_Request_: Please list every line of the entries below that contains the string "accomplish". Treat the match as case-sensitive.

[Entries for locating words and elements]

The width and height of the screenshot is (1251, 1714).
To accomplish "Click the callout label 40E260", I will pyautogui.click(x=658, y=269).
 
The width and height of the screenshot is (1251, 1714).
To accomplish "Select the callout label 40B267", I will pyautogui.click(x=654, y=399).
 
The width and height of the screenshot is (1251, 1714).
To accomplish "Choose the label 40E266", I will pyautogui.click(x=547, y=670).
* * *
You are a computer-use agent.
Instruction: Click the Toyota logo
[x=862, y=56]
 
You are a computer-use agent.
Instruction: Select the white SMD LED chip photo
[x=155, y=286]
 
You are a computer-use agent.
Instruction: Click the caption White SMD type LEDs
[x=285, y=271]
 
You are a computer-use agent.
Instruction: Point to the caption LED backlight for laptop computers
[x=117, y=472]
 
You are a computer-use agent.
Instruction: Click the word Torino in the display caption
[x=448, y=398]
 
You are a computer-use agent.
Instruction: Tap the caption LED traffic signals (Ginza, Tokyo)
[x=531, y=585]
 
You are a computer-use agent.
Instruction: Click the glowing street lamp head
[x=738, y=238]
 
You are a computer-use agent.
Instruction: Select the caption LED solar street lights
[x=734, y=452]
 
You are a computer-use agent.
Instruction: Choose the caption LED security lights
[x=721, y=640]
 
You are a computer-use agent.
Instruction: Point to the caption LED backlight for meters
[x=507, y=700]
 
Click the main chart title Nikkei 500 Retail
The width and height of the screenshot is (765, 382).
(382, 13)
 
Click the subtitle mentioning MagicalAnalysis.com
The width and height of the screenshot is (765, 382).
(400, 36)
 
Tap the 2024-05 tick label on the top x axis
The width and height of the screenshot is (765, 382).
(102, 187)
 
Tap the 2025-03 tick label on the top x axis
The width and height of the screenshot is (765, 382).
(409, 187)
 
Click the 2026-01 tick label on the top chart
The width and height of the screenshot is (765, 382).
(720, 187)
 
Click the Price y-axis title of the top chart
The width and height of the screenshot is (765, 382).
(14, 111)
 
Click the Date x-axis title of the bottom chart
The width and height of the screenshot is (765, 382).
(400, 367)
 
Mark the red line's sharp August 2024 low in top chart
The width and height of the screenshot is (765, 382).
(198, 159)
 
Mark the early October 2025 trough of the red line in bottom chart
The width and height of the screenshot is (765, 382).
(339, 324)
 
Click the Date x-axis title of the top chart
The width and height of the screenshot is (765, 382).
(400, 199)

_Worked answer_:
To accomplish "Click the callout label 40E260", I will pyautogui.click(x=658, y=269).
To accomplish "Select the callout label 40B267", I will pyautogui.click(x=654, y=399).
To accomplish "Choose the label 40E266", I will pyautogui.click(x=547, y=670).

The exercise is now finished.